Records from a collection:
- - - -

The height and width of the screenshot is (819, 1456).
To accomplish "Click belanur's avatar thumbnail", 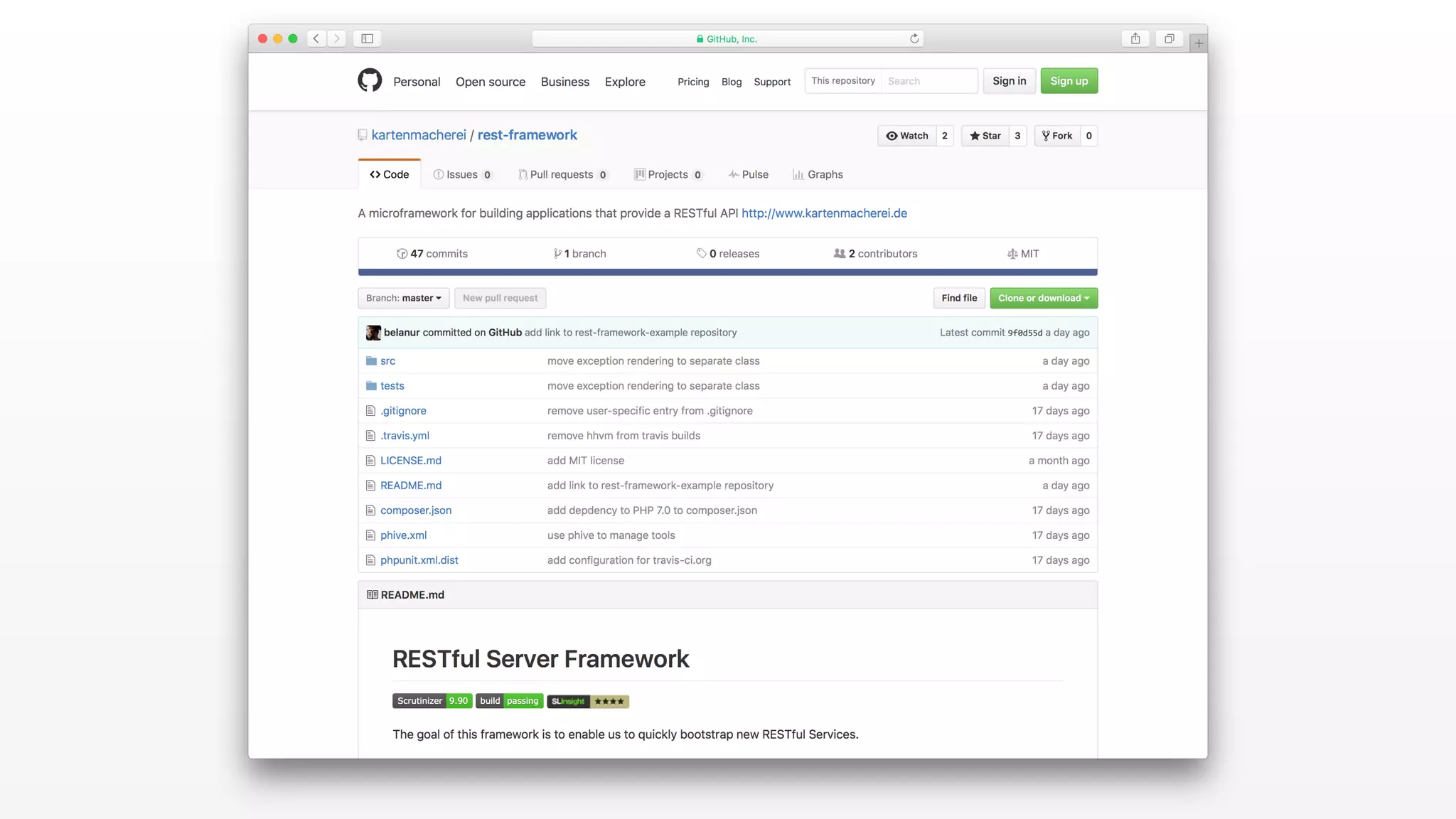I will point(373,333).
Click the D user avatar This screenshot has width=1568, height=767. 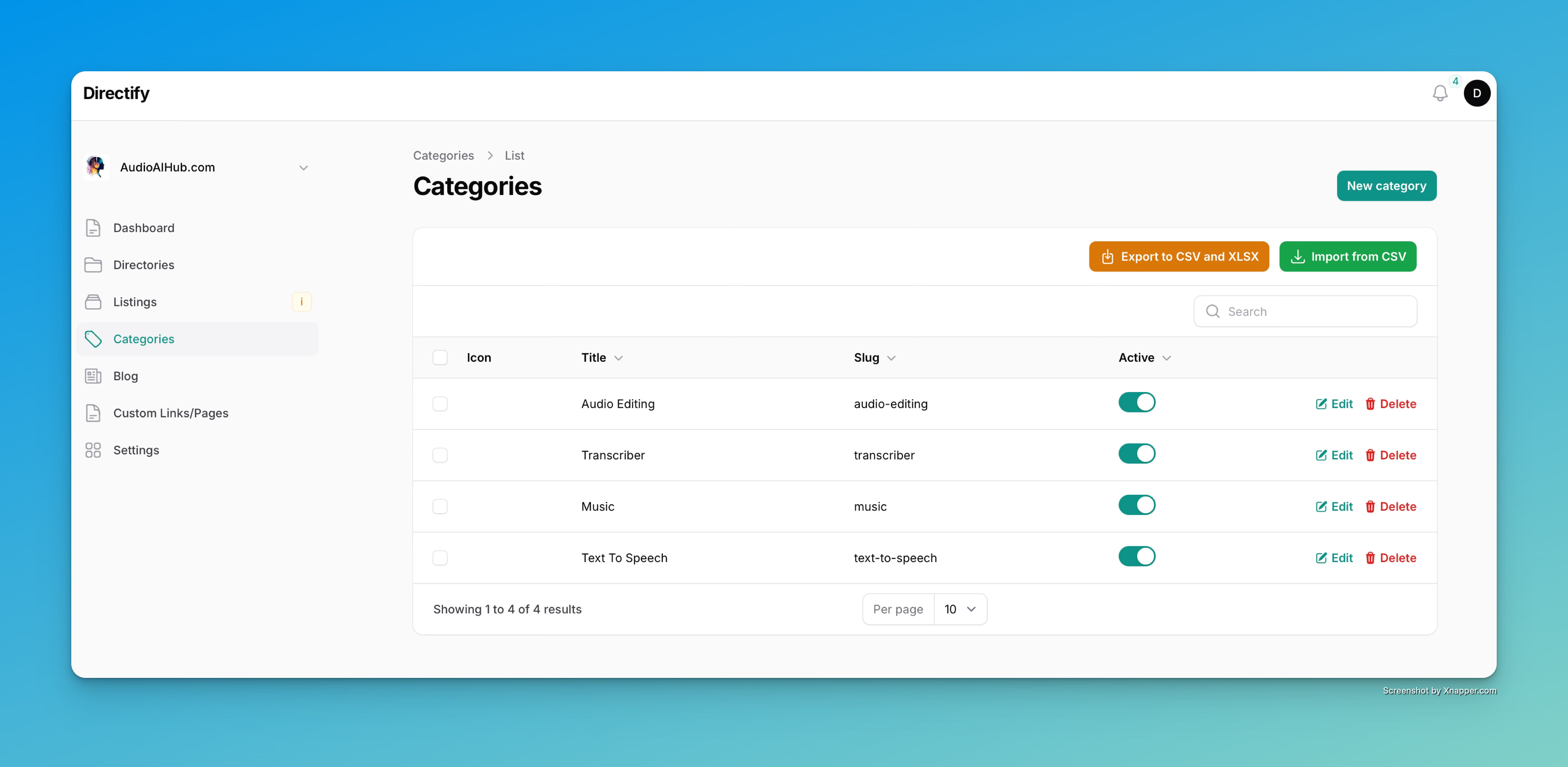(x=1477, y=93)
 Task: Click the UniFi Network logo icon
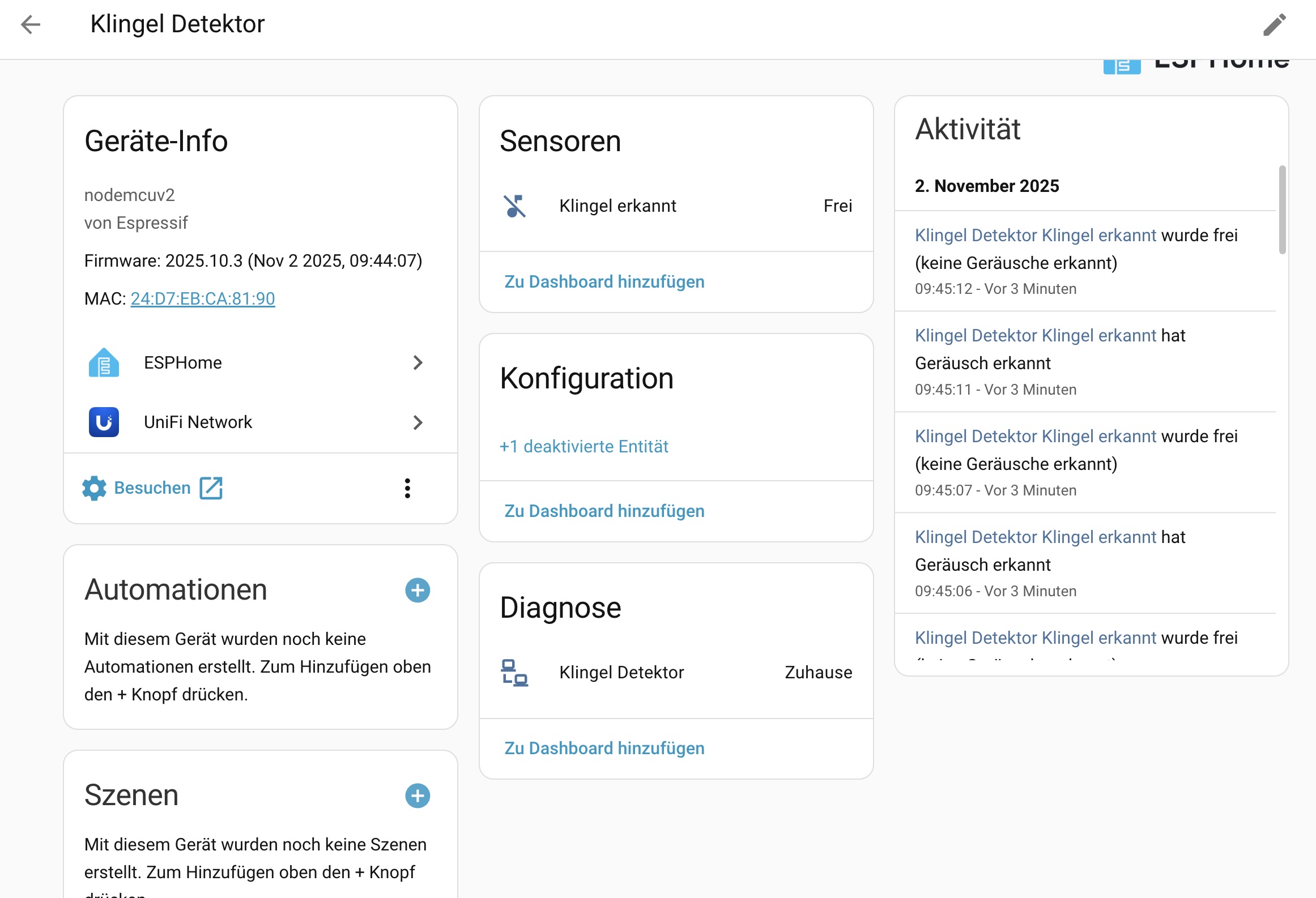104,422
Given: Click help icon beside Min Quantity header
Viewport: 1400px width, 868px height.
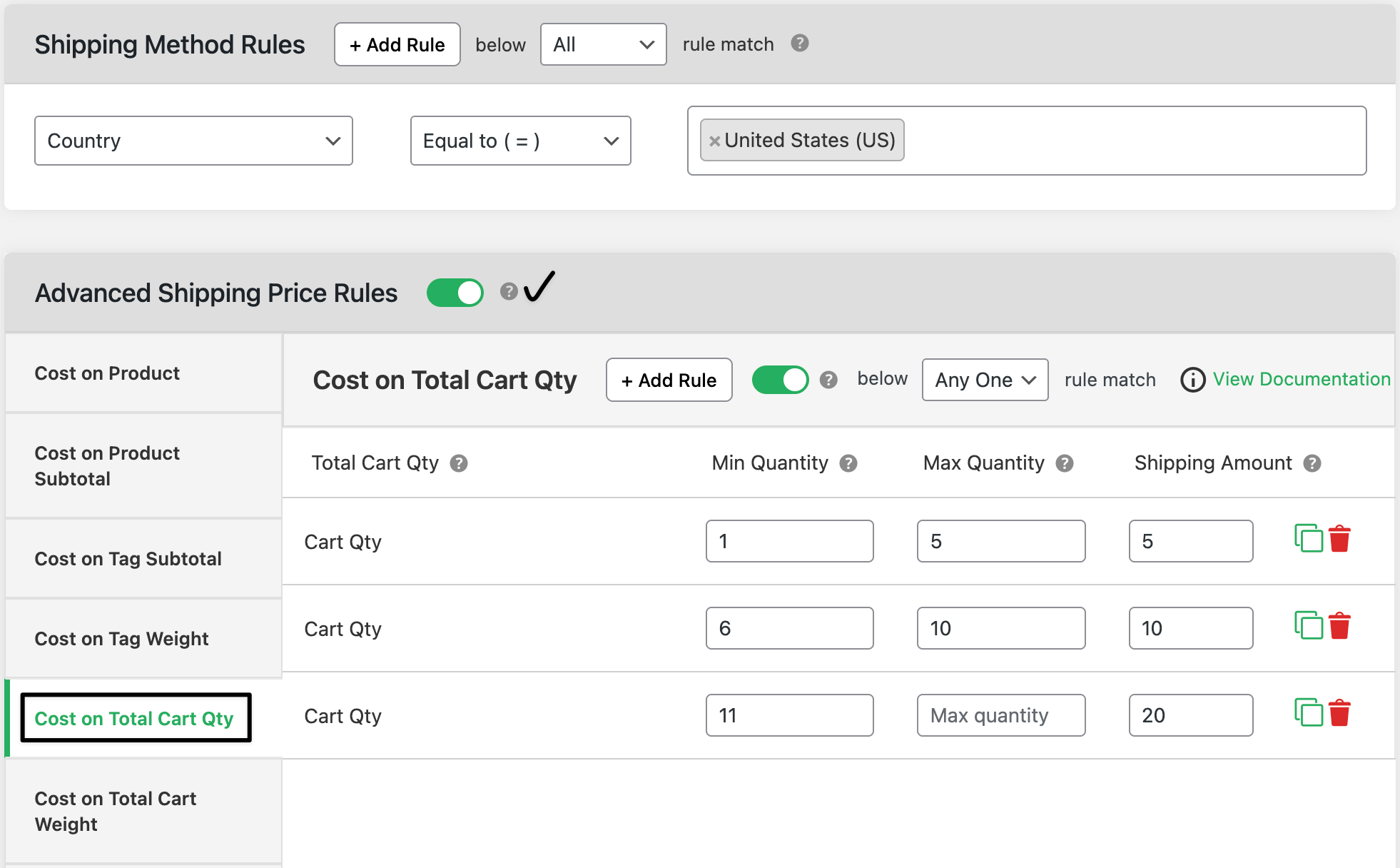Looking at the screenshot, I should coord(848,463).
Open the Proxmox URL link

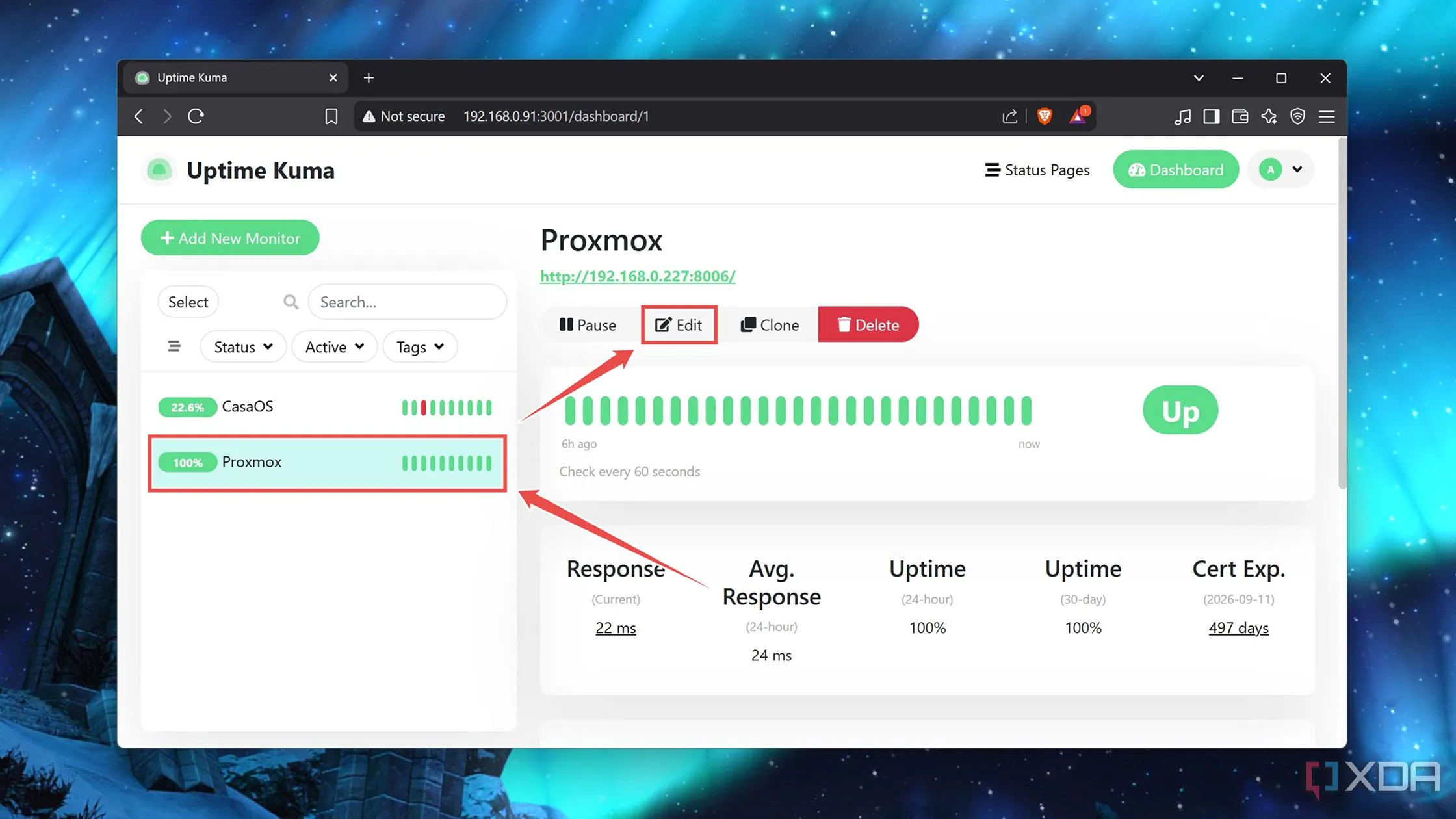(x=638, y=276)
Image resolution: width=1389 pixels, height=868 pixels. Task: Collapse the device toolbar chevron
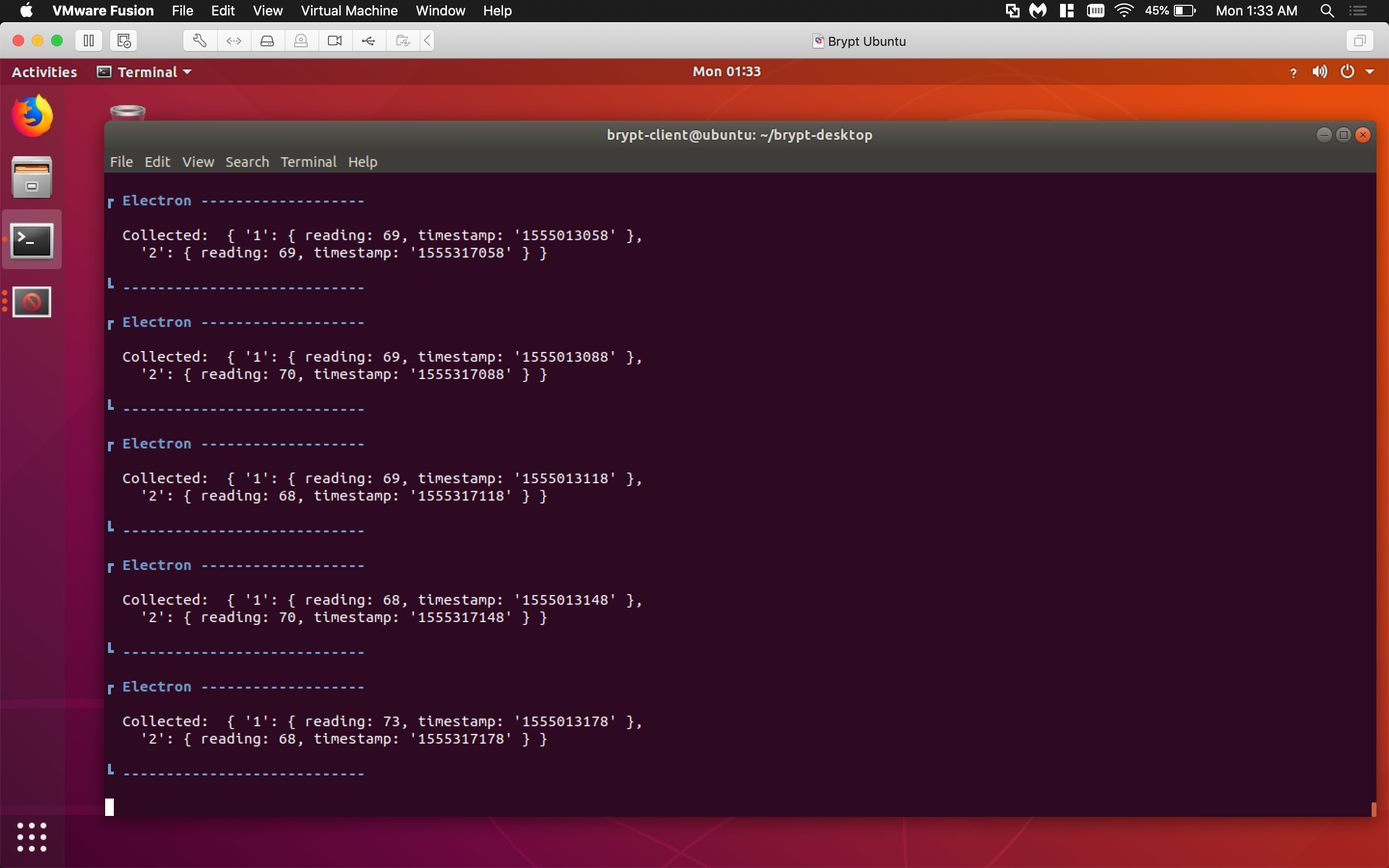click(427, 41)
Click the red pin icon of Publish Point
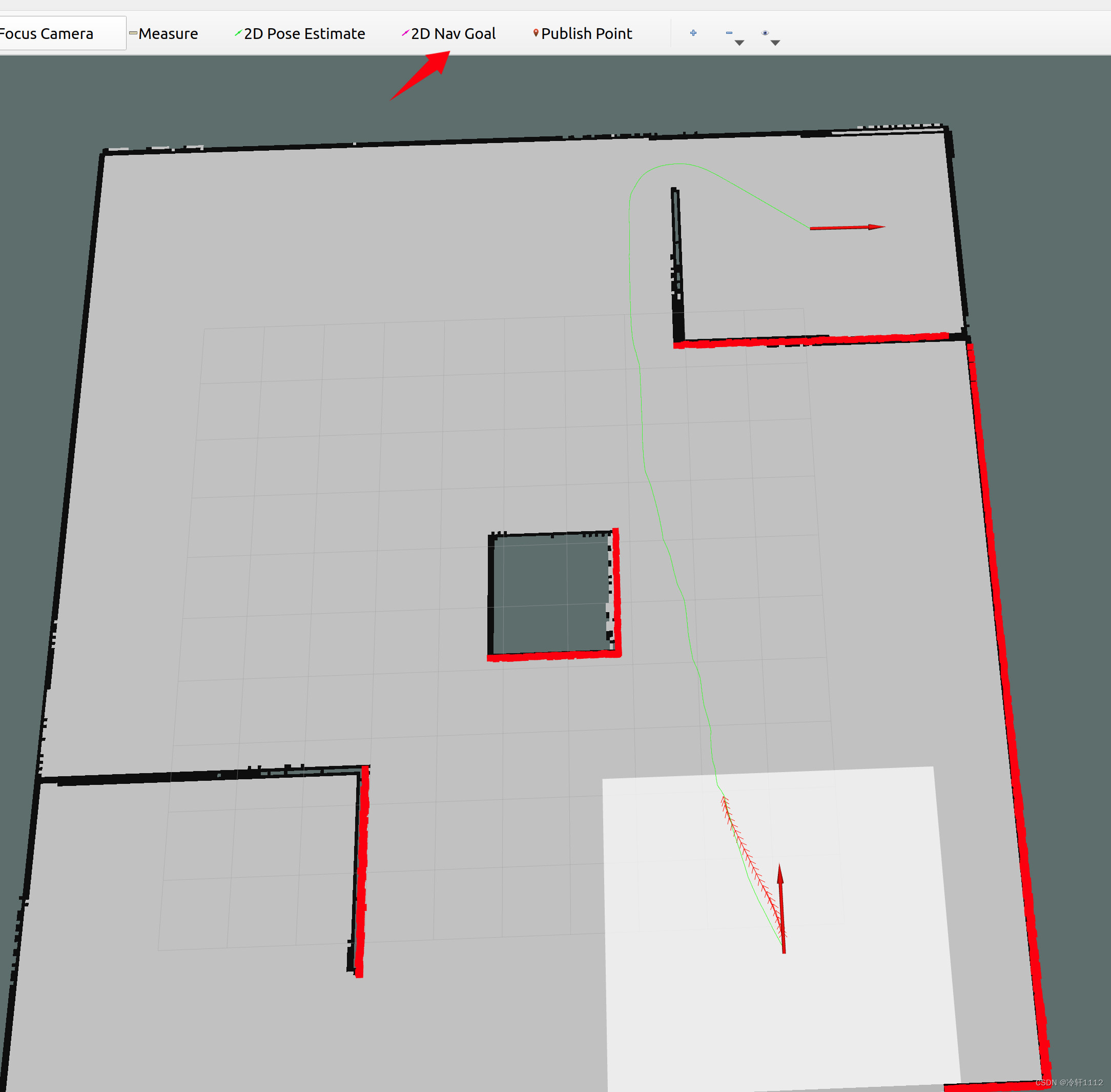This screenshot has width=1111, height=1092. click(536, 33)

- - - -

Would you reproduce the lines from the one with "Open the Proxmox URL link" through the final line of the data above, exactly and only those, without any pictures?

Open the Proxmox URL link

(x=638, y=276)
Image resolution: width=1389 pixels, height=868 pixels. Task: Collapse the device toolbar chevron
click(427, 41)
Click the red pin icon of Publish Point
This screenshot has width=1111, height=1092. click(536, 33)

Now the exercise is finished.